Viviamo nelle nostre case con la consapevolezza che loro ci sopravvivranno. La vita di un edificio è infatti, salvo casi eccezionali, più lunga della vita di un uomo.
Noi siamo quindi degli abitanti temporanei, che lasciano una traccia del proprio vissuto nei luoghi e negli spazi che sono stati il nostro rifugio per un determinato lasso di tempo. Tale sensazione risulta ancora più evidente se abitiamo un edificio antico, sia esso un maso isolato o un palazzo del centro storico di un paese o una città. Spesso si tratta della casa di famiglia dove sono nati e vissuti i nostri avi, ognuno dei quali ha lasciato una traccia che a volte riconosciamo. Altre volte invece ciò che percepiamo come valore storico ed affettivo non è il singolo segno ma l’insieme delle tracce, sovrapposte e irriconoscibili, che testimoniano appunto il passare del tempo.
È con un certo pudore che andiamo ad abitare nella casa dei nonni, o in quella dei nostri genitori, con la voglia di rinnovare ed adeguare gli spazi alle nostre esigenze ma allo stesso tempo con il timore di cancellare elementi che fanno parte della nostra memoria. Anche nel caso in cui non abbiamo avuto relazioni con i precedenti abitanti stiamo comunque attenti agli elementi che individuiamo come testimonianze del passato, e con molta cautela li reinterpretiamo o valorizziamo secondo il nostro gusto e sensibilità.
Se allarghiamo lo sguardo è evidente che questo atteggiamento non è rivolto solamente al singolo manufatto, ma all’insieme del patrimonio storico. Non si tratta evidentemente solo di una questione singolare e personale, il patrimonio costruito rappresenta una testimonianza tangibile e fisica di un’epoca ed è quindi un’eredità collettiva, di un’intera comunità. I monumenti più importanti costituiscono ovviamente le emergenze, le eccezioni, ma l’intero corpo di un centro storico assume valore proprio per la sua unitarietà, indipendentemente dalla qualità dei singoli manufatti.
I nostri interventi di modifica, trasformazione, ampliamento, non sono quindi altro che ulteriori stratificazioni sul tessuto urbano o sulle strutture e finiture delle singole abitazioni. Anche noi aggiungiamo la nostra parte, personalizzando le case per adattarle alle nostre esigenze ed al nostro gusto, consapevoli che qualcuno ci succederà e potrà apprezzare, valorizzare o anche cancellare i segni che noi abbiamo aggiunto.

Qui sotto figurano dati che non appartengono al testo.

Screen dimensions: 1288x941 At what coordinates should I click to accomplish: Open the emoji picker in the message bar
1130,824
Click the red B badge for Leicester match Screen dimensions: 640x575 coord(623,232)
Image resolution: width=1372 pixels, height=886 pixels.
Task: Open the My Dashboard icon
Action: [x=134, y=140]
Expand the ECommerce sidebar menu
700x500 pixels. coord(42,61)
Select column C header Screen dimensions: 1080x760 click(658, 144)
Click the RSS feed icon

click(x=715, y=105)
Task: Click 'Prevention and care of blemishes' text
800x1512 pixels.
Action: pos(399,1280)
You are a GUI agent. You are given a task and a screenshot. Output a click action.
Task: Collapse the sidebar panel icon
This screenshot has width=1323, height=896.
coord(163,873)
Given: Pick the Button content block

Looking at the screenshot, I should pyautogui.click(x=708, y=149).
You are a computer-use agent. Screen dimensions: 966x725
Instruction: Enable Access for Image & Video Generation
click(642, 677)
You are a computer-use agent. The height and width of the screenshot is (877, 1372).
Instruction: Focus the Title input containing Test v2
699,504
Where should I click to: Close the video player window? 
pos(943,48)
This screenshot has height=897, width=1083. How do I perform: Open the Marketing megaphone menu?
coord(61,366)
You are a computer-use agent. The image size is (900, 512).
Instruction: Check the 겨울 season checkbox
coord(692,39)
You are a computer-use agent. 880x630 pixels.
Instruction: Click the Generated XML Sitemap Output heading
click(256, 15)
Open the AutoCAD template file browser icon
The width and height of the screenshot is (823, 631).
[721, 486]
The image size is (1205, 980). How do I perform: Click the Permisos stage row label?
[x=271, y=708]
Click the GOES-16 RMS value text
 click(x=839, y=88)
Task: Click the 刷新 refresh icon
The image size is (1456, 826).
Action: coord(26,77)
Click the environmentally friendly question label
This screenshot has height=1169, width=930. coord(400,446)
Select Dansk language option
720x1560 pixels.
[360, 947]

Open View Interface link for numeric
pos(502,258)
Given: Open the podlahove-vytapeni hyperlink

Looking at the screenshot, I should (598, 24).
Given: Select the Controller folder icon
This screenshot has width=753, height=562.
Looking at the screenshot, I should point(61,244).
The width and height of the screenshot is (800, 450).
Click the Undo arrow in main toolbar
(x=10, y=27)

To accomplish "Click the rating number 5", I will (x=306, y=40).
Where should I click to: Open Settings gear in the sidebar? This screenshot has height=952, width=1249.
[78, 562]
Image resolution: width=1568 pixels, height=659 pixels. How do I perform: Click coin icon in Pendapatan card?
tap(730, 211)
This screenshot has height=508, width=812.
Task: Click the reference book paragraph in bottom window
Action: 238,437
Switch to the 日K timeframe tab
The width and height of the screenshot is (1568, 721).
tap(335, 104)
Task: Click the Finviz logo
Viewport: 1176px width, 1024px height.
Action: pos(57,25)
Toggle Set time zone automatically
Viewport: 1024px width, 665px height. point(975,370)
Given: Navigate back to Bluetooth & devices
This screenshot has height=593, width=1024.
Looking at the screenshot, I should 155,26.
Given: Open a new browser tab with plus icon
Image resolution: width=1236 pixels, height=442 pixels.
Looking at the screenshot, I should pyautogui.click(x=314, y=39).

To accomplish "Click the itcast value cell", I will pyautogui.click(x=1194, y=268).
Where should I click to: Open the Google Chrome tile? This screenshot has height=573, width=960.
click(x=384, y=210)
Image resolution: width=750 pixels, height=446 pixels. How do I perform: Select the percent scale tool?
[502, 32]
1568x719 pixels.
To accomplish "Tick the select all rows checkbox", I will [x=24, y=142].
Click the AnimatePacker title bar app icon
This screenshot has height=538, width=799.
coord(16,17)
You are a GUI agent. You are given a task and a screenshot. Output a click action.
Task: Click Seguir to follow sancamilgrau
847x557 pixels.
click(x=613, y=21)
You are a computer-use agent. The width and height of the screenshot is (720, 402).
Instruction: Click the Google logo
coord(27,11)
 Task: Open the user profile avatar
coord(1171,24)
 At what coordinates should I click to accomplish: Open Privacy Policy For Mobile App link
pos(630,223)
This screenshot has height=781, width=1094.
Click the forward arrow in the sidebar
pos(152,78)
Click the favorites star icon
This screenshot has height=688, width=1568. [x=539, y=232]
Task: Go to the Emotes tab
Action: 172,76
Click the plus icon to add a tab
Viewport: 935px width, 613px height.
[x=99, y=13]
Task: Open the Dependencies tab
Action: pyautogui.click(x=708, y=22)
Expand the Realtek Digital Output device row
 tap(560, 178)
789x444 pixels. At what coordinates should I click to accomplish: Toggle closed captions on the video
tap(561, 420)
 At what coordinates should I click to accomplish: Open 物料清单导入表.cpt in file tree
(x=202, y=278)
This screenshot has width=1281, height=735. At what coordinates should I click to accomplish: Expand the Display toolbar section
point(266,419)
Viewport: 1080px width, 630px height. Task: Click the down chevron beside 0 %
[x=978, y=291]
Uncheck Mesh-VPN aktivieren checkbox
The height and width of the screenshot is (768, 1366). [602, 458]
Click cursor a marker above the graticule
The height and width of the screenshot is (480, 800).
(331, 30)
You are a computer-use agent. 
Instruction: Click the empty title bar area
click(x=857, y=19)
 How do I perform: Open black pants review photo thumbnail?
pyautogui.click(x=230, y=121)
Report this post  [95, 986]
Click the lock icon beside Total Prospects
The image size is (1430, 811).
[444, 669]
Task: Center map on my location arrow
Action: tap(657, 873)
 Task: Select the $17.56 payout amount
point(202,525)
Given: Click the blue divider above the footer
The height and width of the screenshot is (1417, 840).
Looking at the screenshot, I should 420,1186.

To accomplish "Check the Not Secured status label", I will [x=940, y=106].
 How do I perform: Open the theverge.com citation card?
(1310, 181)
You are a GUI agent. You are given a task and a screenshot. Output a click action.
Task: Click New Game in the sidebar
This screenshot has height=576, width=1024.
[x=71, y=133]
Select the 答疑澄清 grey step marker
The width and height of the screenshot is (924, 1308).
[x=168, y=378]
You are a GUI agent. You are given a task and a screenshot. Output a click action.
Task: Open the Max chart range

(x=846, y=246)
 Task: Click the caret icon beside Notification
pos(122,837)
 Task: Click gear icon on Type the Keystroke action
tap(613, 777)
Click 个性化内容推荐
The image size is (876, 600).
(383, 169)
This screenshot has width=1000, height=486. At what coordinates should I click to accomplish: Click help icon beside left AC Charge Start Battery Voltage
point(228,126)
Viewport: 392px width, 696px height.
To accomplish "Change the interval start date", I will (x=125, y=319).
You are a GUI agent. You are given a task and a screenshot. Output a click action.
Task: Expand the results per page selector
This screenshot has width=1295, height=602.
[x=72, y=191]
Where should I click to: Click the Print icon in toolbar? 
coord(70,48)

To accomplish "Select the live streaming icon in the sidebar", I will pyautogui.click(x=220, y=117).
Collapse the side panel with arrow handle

La trasformazione risulta ancora più evidente se gli interventi prevedono un cambio d’uso, da casa singola ad abitazione collettiva, da struttura agricola a struttura ricettiva. È stato così che parte del patrimonio rurale è diventato struttura turistica, anche a causa di un cambio radicale nello sfruttamento di un territorio come il nostro, dove in effetti i fienili dismessi sono rimasti spesso abbandonati o ampliati e trasformanti per soddisfare nuove funzioni. Forse si tratta di un fenomeno ciclico, ad una fase di veloce sfruttamento e consumo di suolo segue una fase di consapevolezza che orienta verso azioni di rigenerazione urbana e riqualificazione del patrimonio edilizio esistente, seguendo una vitale attività di costruzione e ricostruzione.
Questo flusso della storia, vissuto attraverso le trasformazioni del costruito, a volte viene drammaticamente interrotto. Una frana o un terremoto possono, come è purtroppo recentemente successo, cancellare oltre alle persone anche un patrimonio privato e collettivo fatto di edifici ma anche di spazi. Una cancellazione della memoria che difficilmente si può ricostruire.
A noi rimane però il compito di continuare a tracciare le nostre storie, sovrapponendole a quelle altrui o, nel caso della realizzazione di una nuova casa dove siamo noi i primi abitanti, scrivere su una pagina bianca dove altri poi continueranno a scrivere.